Historically, Elvish Visionary’s been most likely to succeed when there’s an expectation that you might draw multiple cards off it, thanks to synergies like Wirewood Symbiote or Rally the Ancestors. I already mentioned the fringe use with Teferi, Time Raveler, but an even more popular use is the synergy with Time Wipe.

Time Wipe is an awesome sweeper that lets you play a few creatures in your deck that’s looking to play a sweeper without losing your own card, but these decks aren’t generally looking to take advantage of that anyway, because playing a few creatures largely just enablers your opponent’s removal spells.

With Fblthp, I’ll be happy any time my opponent spends mana on a removal spell. Even if that would otherwise have been a dead card, I’m not sad that I gave them a way to use it; I’m happy that I got them to spend some mana (and a card that they might have been able to discard to Chemister’s Insight or something), and if they don’t kill it, now my sweeper also draws a card. This is a nice, simple, low-investment synergy that can both protect planeswalkers and boost the value you get out of your Time Wipes in Azorius Control.



While Fblthp is a great, powerful, versatile card, I’d caution that you should avoid including Fblthp in aggressive decks unless you have an explicit synergy. It’s easy for control decks to take advantage of the speed bump, but Fblthp shouldn’t be expected to meaningfully impact the battlefield outside of a single block, so if your deck is interested in attacking, it would not be a good idea to play Fblthp. Do not, for example, consider including Fblthp in a Mono-Blue Curious Obsession deck because it would be horrible.

That’s not to say that Fblthp is only good in Azorius. In fact, it’s possible that Fblthp’s best home is actually in Simic.

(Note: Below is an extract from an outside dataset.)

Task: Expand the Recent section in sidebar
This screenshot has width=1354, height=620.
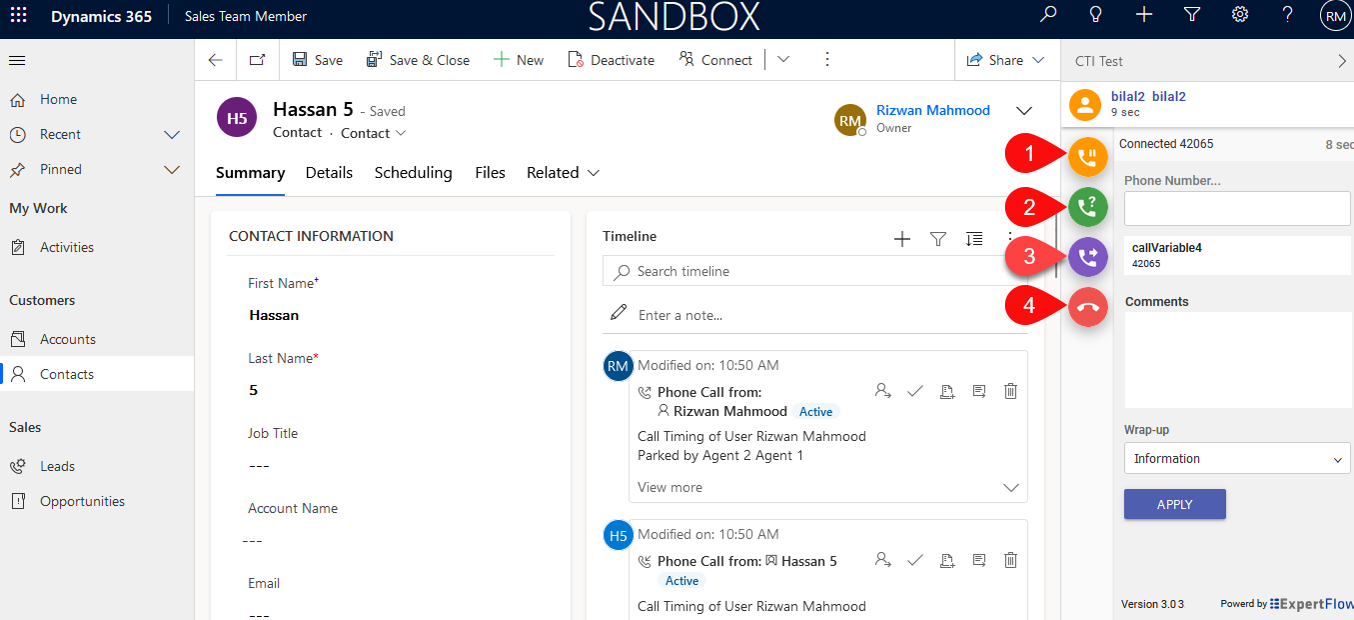Action: (172, 135)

Jiang Yanggu, Wildcrafter loves Fblthp, since it’s a creature that will reliably be on the battlefield and not otherwise doing anything, and it’s perfect to add a counter to and then use as a mana creature. Vivien’s Arkbow is a really weird card that’s difficult to evaluate, but it’s clearly at its best if you have a lot of mana and a lot of creatures in your deck, which means that it plays well with Jiang Yanggu, Wildcrafter, and it also happens to be the best way to draw two cards off Fblthp in Standard.

What might a deck that uses these synergies look like?

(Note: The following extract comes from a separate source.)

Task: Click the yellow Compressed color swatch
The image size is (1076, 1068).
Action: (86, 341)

This list is rough but highlights some other good ways to use Fblthp – it’s a low-investment way to load counters onto something with Jiang Yanggu, Wildcrafter or Hadana’s Climb; an easy extra body for Growing Rites of Itlimoc; and a great enabler for legendary sorceries. I don’t think this deck is quite at the right level for Kamahl’s Druidic Vow – it’s close – but I think I’d just rather be casting Karn’s Temporal Sundering at that point anyway.

If you wanted to learn further into legendary sorceries, a Dimir deck with Rona, Disciple of Gix might be the way to go.


This is another rough list, but there are some pretty nice graveyard synergies in this deck, with surveil helping to set up Isareth the Awakener, Rona, The Eldest Reborn, and Yawgmoth’s Vile Offering, and Mox Amber actually looks good, as this list manages to include both cheap enablers and expensive payoffs. Fblthp shines as a way to generate value off Rona and Isareth, as it can easily chump block to set up those abilities even when your specific graveyard enablers don’t happen to hit it.

It’s hard to explore everything that Fblthp can do, since it’s such a versatile card, but as someone who loves value, playing creatures defensively, and blue creatures, as simple as Fblthp is (if you ignore all the weird text), I’m excited to play with it.